Gao Kaiwen

Personal information
- Native name: 高凯文
- Nationality: Chinese

Sport
- Sport: Weightlifting
- Team: Chinese Bayi Chinese Army

= Gao Kaiwen =

Chinese weightlifting coach

Gao Kaiwen (高凯文) is a Chinese weightlifting coach. He has coached 2020 Summer Olympics gold medalist Hidilyn Diaz, who is the first Olympic gold medalist of the Philippines. He has also coached Chinese weightlifters Chen Xiexia who competed in the 2008 Summer Olympics, and Zhou Lulu who was a gold medalist at the 2012 Summer Olympics.

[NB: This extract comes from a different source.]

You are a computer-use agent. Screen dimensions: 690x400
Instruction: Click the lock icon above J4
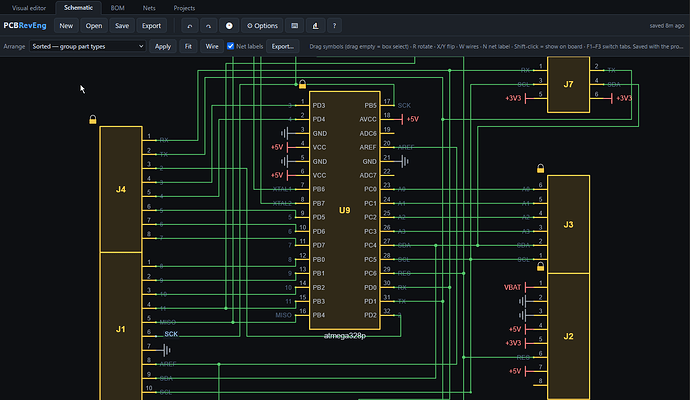(93, 120)
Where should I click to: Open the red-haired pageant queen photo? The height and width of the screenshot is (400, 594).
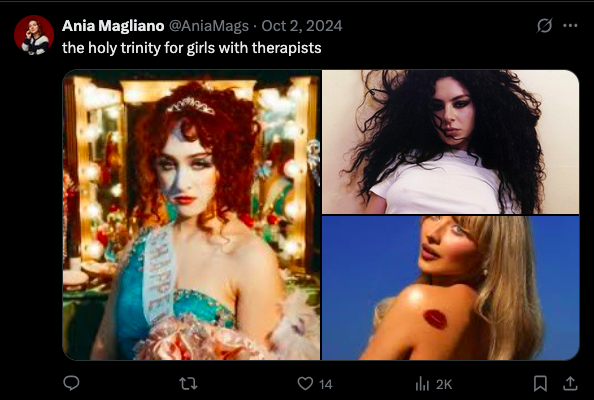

Gao also served as coach of the Chinese Bayi weightlifting team and was head coach of women's team of the Chinese army.

==Coaching Hidilyn Diaz==
Gao Kaiwen was recruited to coach Hidilyn Diaz of the Philippines two months prior to the 2018 Asian Games in Jakarta, Indonesia where Diaz clinched a gold medal. He also introduced new routines and heavier weights in Diaz's training. Gao was joined in by other coaches and officials including second coach Julius Naranjo. Diaz's coaching staff became known as "Team HD".

In a lead up to the 2020 Summer Olympics, which was later postponed by a year due to the COVID-19 pandemic, Diaz went to Malaysia in February 2020 following the advice of Gao so she could be more focused in qualifying for a berth in the Olympics. Diaz managed to qualify but Diaz was forced to spend most of her time training in Malaysia due to logistical issues posed by COVID-19 related travel restrictions.

Diaz competing in the women's 55 kg lifted 97 kg in the snatch and 127 kg in the clean and jerk for a total score of 224 kg. Diaz bested Liao Qiuyun who settled for silver with the latter lifting 126 kg. Liao's coaching staff was reportedly disappointed with Gao for not sharing the extent of Diaz's capability.

After Diaz's Olympic stint, Gao requested for an early termination of his contract which was originally set to last until December 2021 in order to care for his family. Team HD is planning to tap the services of Gao again in a consultancy role.